Premier épisode de cette série d'été :  Jeez Loueez

Aux États-Unis, chaque ville a sa scène et ses stars de l’art de l’effeuillage. Entre Chicago et la Nouvelle-Orléans, Jeez Loueez a su créer des espaces entièrement dédiés aux personnes noires. Elle est à l’origine du premier festival de burlesque rassemblant uniquement des artistes noir.e.s et pour la plupart queer.

Si vous avez regardé la série Easy sur Netflix, vous la trouverez dans la saison 2, épisode 7, consacré à la scène burlesque de Chicago. Jeez Loueez y joue son propre rôle et apprend à l’une des héroïnes principales son art du tease. L’épisode raconte la tension entre un couple de lesbiennes lorsque l’une d’elle décide de se déshabiller sur scène. On assiste à l’inquiétude de sa partenaire, galeriste, pour laquelle le strip-tease entre en dissonance cognitive avec ses positions féministes radicales.

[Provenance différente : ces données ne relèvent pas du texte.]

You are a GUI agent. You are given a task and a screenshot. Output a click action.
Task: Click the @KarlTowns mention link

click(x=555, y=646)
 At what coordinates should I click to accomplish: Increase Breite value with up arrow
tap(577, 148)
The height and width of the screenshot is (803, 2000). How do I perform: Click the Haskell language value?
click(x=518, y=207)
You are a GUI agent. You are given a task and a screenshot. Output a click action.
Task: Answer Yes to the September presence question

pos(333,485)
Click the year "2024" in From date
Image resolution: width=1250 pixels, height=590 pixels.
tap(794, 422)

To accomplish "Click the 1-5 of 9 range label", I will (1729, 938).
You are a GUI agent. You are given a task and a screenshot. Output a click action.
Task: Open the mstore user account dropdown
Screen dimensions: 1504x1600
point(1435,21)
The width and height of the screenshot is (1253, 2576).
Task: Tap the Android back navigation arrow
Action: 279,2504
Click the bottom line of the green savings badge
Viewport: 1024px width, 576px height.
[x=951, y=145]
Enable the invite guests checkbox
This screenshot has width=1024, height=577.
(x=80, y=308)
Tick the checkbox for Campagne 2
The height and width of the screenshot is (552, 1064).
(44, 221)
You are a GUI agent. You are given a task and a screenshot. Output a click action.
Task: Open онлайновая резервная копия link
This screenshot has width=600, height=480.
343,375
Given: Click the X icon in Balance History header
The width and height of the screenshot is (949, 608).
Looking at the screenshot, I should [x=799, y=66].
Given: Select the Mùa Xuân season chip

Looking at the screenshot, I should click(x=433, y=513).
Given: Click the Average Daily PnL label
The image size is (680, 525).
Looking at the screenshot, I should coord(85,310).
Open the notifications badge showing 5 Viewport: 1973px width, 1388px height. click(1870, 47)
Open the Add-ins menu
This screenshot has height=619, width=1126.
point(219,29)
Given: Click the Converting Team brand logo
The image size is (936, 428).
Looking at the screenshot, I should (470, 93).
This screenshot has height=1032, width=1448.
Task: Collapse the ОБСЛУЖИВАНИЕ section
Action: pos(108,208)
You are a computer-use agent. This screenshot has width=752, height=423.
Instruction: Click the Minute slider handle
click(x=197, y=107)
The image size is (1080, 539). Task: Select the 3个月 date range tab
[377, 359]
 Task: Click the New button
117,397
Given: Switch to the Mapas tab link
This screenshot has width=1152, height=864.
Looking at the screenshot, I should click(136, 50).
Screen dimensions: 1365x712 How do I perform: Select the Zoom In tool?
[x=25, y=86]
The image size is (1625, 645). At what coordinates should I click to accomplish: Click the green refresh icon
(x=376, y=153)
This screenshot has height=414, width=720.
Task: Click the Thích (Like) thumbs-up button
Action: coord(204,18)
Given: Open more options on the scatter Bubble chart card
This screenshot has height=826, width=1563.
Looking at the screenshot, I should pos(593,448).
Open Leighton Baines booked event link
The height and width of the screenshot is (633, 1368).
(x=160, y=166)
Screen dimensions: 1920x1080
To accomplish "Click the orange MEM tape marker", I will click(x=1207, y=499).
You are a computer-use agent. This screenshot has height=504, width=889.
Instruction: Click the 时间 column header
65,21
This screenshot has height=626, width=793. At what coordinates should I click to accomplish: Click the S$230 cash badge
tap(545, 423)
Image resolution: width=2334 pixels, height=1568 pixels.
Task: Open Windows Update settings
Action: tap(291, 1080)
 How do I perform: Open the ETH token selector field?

Jeez Loueez n’a pas seulement été interprète, elle a aussi été consultante auprès du créateur de la série, Joe Swanberg. Elle raconte : « C’était une expérience géniale parce que toutes les artistes burlesques qui apparaissent dans l’épisode sont de vraies artistes. J’ai trouvé que c’était une description très juste de la scène de Chicago. »

Cette scène, Jeez Loueez a largement participé à la développer grâce au Jeezy's Juke Joint, premier festival dédié aux artistes burlesques noir.e.s. Issue des clubs de strip-tease, elle est tombée dans le burlesque par hasard et y a tout de suite pris goût. « J’avais l’impression qu’il y avait soit le classique, soit le néo-burlesque plus trash, mais je ne m’y retrouvais pas », confie-t-elle à Komitid.